Descripción
El puesto de vigilante de seguridad implica la protección de bienes, personas e instalaciones en un entorno específico. Las responsabilidades principales giran en torno a la aplicación y supervisión de los protocolos establecidos para garantizar la seguridad en todo momento. Este rol requiere una presencia constante y una atención meticulosa al detalle para prevenir situaciones de riesgo y responder de manera adecuada ante cualquier incidencia que pueda surgir durante la jornada laboral.Entre las tareas diarias se incluye el control de accesos a las instalaciones, verificando la identidad de las personas y asegurando que solo el personal autorizado pueda ingresar. Asimismo, se debe realizar rondas periódicas de vigilancia para detectar cualquier actividad irregular o condición insegura.
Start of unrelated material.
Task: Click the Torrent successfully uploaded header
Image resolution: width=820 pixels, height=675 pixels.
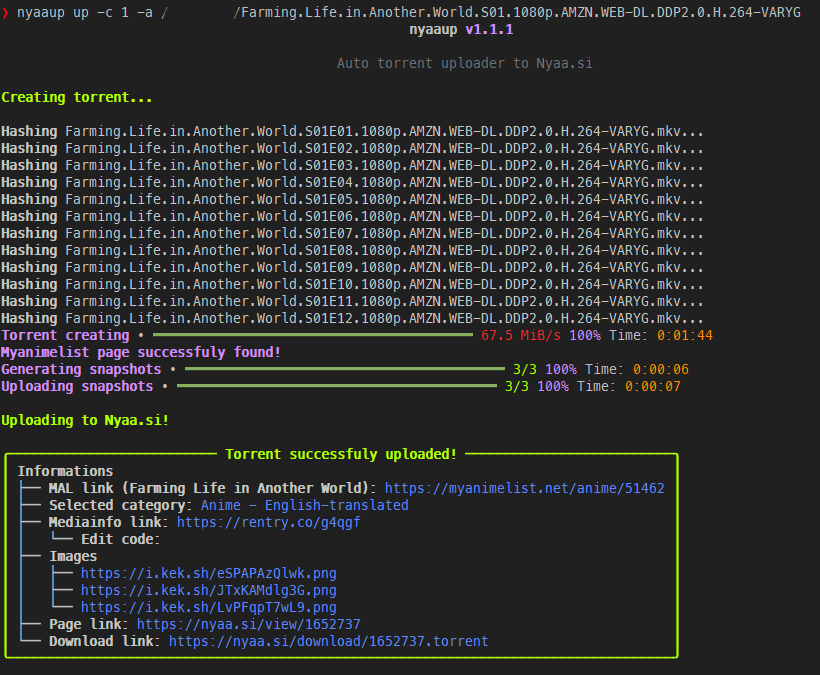Action: tap(345, 454)
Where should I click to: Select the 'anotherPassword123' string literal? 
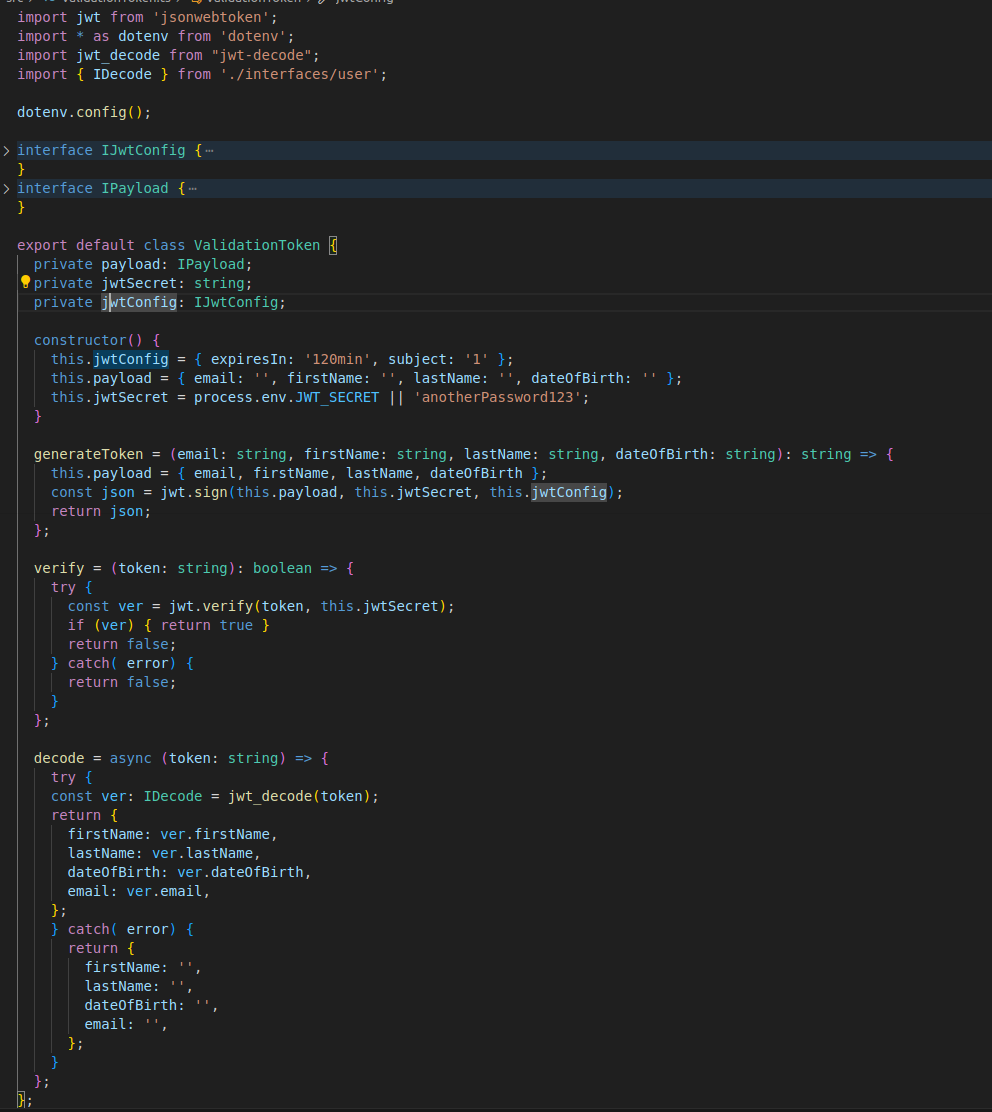pyautogui.click(x=500, y=396)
El profesional debe estar capacitado para identificar posibles actos delictivos y tomar las medidas disuasorias o de respuesta inicial conforme a la normativa, siempre priorizando la seguridad y el orden dentro del perímetro asignado.
La labor exige mantener un registro preciso de las incidencias y actividades realizadas, así como colaborar con las fuerzas de seguridad si fuera necesario. Es fundamental poseer una actitud proactiva, serenidad ante situaciones de presión y una comunicación clara para interactuar con visitantes, empleados y, en su caso, con los cuerpos de seguridad públicos. El entorno de trabajo demanda compromiso con las normas y procedimientos, contribuyendo a crear un espacio seguro y protegido para todas las personas y activos presentes.